Estas transformações formam uma malha complexa e sobreposta de realidades. Não existe um antes e um depois. As formas ancestrais de viver o rural ainda vão coexistindo com novos habitantes, com novos usos da paisagem, com novas atividades e novas prioridades, o que constitui um terreno fértil para o acompanhamento dessas mudanças e para a realização de um trabalho cultural que questione e problematize, através de processos de investigação e de expressão, as contradições, os paradoxos e as oportunidades destes tempos de acelerada mutação do mundo rural.

A exposição retrospetiva “Permanência e Evanescência” marca o 15º aniversário do programa de residência artísticas em contexto rural da Binaural Nodar, o qual foi iniciado pela consciência da importância do processo de transformação descrito atrás, pela vontade simultânea dos membros da Binaural Nodar em começarem um processo de enraizamento no território baseado numa vivência quotidiana com as comunidades locais de Municípios como os de Vouzela, Castro Daire, Viseu, São Pedro do Sul e Oliveira de Frades e, finalmente, pela perceção de que o acolhimento de artistas e investigadores oriundos do exterior permite a existência de olhares, escutas e expressões relevantes para um contexto específico e periférico como é o mundo rural de montanha.

Em Julho de 2006 começou oficialmente o Programa de Residências Artísticas da Binaural Nodar nas áreas da arte sonoras, intermedia e performance. A primeira residência artística aconteceu na aldeia de Nodar (São Pedro do Sul), na qual foi acolhido um coletivo de músicos, performers e artistas audiovisuais da cidade espanhola de León, o Coletivo Fora do Tempo.

Em Setembro de 2006 decorreu, em colaboração com a organização cultural MoKS da Estónia, o simpósio Pushing the Medium, um encontro internacional de cerca de uma vintena de artistas que apresentaram em Nodar trabalhos sonoros e visuais de inspiração localista e comunitária.

Nos anos seguintes, mais de 150 artistas foram acolhidos em aldeias dos municípios parceiros, proporcionando um envolvimento regular entre artistas, espaços geográficos e comunidades rurais. Um encontro entre formas diferentes de viver, conceber e traduzir o mundo, o qual nunca foi pensado de forma meramente instrumental, no sentido da simples recolha de documentação para o desenvolvimento da obra, outrossim algo de orgânico, que se vai construindo naturalmente ao longo do tempo e que se baseia numa vivência quotidiana e comunicativa. O artista que acolhemos é, por definição, aquele que assume o desafio ou risco de trabalhar com contextos novos, a necessidade de adaptação a circunstâncias desconhecidas no contacto social direto, adaptando, reconfigurando e problematizando linguagens, materiais e abordagens estéticas.
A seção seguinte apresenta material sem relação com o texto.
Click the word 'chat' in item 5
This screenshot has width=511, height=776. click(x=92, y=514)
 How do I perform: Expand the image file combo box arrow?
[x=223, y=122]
Desde 2010 que o Programa de Residências Artísticas da Binaural Nodar define uma temática agregadora para os projetos artísticos acolhidos em cada ano, tendo sido até ao momento trabalhadas temáticas como as paisagens fluviais, a voz antropológica, a arquitetura rural, a religião, o casamento, a morte, a mobilidade em contexto rural, a relação com o mundo animal, aspetos psicológicos do mundo rural, entre outros.

A Binaural Nodar agradece do fundo do coração aos artistas, investigadores, instituições e comunidades locais que participaram e colaboraram ao longo destes quinze anos com o Programa de Residências Artísticas, ajudando a iluminar parte deste nosso caminho feito de vontades, de imaginações, de dúvidas e, acima de tudo, de afetos e de cumplicidades.